At Woolen Mill Farm, Jay is using a close-looped system to heat and cool his home. The idea behind a close-looped system is that the piping used in the ground connection system forms a continuous loop. (Calahan, 2007) That continuous loop acts as the heat exchanger. The pipe is run underground and then connected to an indoor heat pump in his basement.

Inside of the pipe is an anti-freeze solution that circulates the hot or cool energy throughout the system.

A close-looped system is extremely versatile in the ways that the piping can be laid out. The easiest and most common way to lay out the pipes would be in a horizontal manner. Usually the pipes would be entrenched in about four feet of dirt. (Calahan, 2007)

Typically in a 2,000 square foot home you would need anywhere from 1,500 feet to 1,800 feet of piping. If there is not enough area to lay out the pipes horizontally then the pipes could potentially be dug deep down in the Earth in vertical manner. The pipes would have to be dug at least 125 to 150 feet underground though, which could end up being a bit expensive. (Calahan, 2007)

The third variation of the close-looped system would be to have the pipes submerged in at least six feet of water at its shallowest.

The other type of loop system that can be installed is the open-loop system.
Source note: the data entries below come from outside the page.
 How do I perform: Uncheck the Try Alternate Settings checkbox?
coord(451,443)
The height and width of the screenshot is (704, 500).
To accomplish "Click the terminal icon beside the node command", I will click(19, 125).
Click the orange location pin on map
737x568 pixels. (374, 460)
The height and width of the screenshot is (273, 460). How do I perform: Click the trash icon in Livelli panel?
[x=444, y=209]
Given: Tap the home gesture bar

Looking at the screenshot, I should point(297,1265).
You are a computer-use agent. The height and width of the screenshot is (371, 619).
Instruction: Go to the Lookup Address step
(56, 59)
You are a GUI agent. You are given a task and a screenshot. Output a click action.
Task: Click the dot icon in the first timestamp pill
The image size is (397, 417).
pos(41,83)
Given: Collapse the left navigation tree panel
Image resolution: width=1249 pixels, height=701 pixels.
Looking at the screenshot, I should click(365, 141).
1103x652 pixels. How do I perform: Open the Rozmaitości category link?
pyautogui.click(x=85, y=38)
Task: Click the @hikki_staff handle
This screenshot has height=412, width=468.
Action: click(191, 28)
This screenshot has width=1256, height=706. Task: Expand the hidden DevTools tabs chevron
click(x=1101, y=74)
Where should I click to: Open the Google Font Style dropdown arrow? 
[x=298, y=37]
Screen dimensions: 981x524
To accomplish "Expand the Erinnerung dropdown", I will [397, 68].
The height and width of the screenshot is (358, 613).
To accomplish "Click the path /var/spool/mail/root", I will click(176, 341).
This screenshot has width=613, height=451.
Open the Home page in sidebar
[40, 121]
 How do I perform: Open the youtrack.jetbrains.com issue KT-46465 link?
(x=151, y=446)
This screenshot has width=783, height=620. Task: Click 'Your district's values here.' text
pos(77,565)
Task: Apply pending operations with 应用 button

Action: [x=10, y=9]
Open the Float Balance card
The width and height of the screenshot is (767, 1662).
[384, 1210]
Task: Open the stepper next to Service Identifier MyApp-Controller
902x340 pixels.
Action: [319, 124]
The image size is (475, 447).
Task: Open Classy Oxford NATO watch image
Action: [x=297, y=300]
Unlike the close-looped system where the pipes are all pressurized and under the ground, an open-loop system uses groundwater from a conventional well as the heat source. (Calahan, 2007)

Since the system is not in a continuous loop the used water must be discharged after each use. The water does not become polluted in any way so that when it is time to discharge it, the water can simply be dumped in a stream, pond, ditch, etc. (Calahan, 2007)

In terms of maintenance and performance, both the close-looped system and the open-loop system function about the same. After a prolonged period however, the close-looped system will end up requiring less maintenance solely due to the fact that it is a sealed and pressurized system.

A case study done in Tennessee by members from ASHRAE uncovered some potential problems in using a geoexchange system. The original goal of the experiment was to have fully sustainable housing and they would then monitor what was going on in each house.

One of the houses was supposed to be using the excess heat from the compressor during the cooling season to heat up all the water in the house. To their dismay that process never occurred.

Which brings up one of the biggest issues facing geothermal power: installation mistakes. As it turned out the workers who had been in charge of working out all of the plumbing in the house had made a very large mistake: "The inlet and outlet water lines from the desuperheater exchanger and the hot water heater were not plumbed correctly and needed to be reversed." (Christian, Atchley, Richards, Moon, & Childs, 2006)


There are many ways to lead a sustainable lifestyle. Woolen Mill Farm is a prime example of how technology is progressing towards a cleaner way of living. Fossil fuels may still be the cheapest way to harness energy, but at what cost?